[start]

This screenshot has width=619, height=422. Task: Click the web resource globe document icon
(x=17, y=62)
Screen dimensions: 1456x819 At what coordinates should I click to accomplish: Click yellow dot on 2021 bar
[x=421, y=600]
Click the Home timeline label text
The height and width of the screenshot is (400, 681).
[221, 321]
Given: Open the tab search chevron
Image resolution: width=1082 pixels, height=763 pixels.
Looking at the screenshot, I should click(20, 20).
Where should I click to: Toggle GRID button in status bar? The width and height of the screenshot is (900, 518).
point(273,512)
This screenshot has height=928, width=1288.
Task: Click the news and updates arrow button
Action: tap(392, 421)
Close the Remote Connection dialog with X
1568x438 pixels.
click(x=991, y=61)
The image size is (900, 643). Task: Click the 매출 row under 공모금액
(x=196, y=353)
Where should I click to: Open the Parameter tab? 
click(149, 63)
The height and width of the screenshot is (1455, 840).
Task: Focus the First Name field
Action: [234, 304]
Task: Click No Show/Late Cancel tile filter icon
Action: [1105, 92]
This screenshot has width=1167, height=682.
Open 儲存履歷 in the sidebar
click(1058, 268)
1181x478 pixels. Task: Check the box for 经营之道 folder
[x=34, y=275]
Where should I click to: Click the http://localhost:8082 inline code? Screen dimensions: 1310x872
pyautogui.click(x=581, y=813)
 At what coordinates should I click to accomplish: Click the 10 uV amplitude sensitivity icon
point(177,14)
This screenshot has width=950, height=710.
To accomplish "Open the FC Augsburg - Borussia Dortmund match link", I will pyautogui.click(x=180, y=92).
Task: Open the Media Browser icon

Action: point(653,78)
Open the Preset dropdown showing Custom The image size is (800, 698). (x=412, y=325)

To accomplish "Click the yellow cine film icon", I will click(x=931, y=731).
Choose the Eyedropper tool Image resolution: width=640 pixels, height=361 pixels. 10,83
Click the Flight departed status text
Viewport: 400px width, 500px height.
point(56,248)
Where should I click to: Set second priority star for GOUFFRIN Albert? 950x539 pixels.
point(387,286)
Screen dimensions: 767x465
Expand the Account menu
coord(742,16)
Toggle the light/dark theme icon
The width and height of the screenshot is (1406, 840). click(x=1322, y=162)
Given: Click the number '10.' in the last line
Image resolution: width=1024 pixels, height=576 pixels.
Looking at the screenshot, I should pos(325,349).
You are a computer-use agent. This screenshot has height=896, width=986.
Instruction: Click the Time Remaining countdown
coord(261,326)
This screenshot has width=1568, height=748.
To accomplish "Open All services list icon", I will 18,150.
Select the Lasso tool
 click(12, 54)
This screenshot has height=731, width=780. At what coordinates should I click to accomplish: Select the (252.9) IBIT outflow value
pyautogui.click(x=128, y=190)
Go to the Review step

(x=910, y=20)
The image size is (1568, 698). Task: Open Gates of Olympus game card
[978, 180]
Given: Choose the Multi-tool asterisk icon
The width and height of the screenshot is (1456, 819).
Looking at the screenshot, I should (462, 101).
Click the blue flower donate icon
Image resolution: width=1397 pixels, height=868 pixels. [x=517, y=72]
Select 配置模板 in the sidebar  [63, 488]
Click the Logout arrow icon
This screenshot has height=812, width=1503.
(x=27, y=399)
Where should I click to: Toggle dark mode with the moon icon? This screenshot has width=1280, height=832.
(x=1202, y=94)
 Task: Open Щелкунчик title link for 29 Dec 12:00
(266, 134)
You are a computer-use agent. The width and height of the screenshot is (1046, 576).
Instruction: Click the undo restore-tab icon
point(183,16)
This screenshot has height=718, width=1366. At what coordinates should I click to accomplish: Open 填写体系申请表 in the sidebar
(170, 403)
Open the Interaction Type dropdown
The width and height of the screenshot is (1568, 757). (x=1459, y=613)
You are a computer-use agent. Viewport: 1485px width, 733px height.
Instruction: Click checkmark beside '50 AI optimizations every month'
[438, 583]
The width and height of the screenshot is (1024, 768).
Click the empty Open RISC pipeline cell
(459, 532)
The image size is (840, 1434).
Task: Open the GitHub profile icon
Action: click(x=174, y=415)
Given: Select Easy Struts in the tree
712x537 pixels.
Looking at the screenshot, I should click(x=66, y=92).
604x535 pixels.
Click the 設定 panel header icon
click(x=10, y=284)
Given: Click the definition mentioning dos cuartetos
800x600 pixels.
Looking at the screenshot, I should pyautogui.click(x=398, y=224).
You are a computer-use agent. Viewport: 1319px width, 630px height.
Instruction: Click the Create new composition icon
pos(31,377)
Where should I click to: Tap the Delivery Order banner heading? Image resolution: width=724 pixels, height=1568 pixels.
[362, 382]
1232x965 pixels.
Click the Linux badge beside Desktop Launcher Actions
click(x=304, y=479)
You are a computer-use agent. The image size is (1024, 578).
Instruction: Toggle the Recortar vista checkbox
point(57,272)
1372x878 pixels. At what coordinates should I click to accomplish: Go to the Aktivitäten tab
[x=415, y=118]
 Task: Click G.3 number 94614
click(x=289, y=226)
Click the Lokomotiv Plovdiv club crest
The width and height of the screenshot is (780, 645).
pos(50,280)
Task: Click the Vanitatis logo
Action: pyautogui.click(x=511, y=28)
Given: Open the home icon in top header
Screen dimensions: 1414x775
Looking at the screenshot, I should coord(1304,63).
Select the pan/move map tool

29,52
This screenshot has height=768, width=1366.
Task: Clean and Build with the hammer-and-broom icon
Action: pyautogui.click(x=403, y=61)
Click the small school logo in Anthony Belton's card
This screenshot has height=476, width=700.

[end]

● GOAL: Write out the lines of the listing word for word, beginning at the line that contains "Where should I click to: Toggle GRID" and stopping after the line that contains "(x=196, y=353)".

● WRITTEN ANSWER:
Where should I click to: Toggle GRID button in status bar? The width and height of the screenshot is (900, 518).
point(273,512)
This screenshot has height=928, width=1288.
Task: Click the news and updates arrow button
Action: tap(392, 421)
Close the Remote Connection dialog with X
1568x438 pixels.
click(x=991, y=61)
The image size is (900, 643). Task: Click the 매출 row under 공모금액
(x=196, y=353)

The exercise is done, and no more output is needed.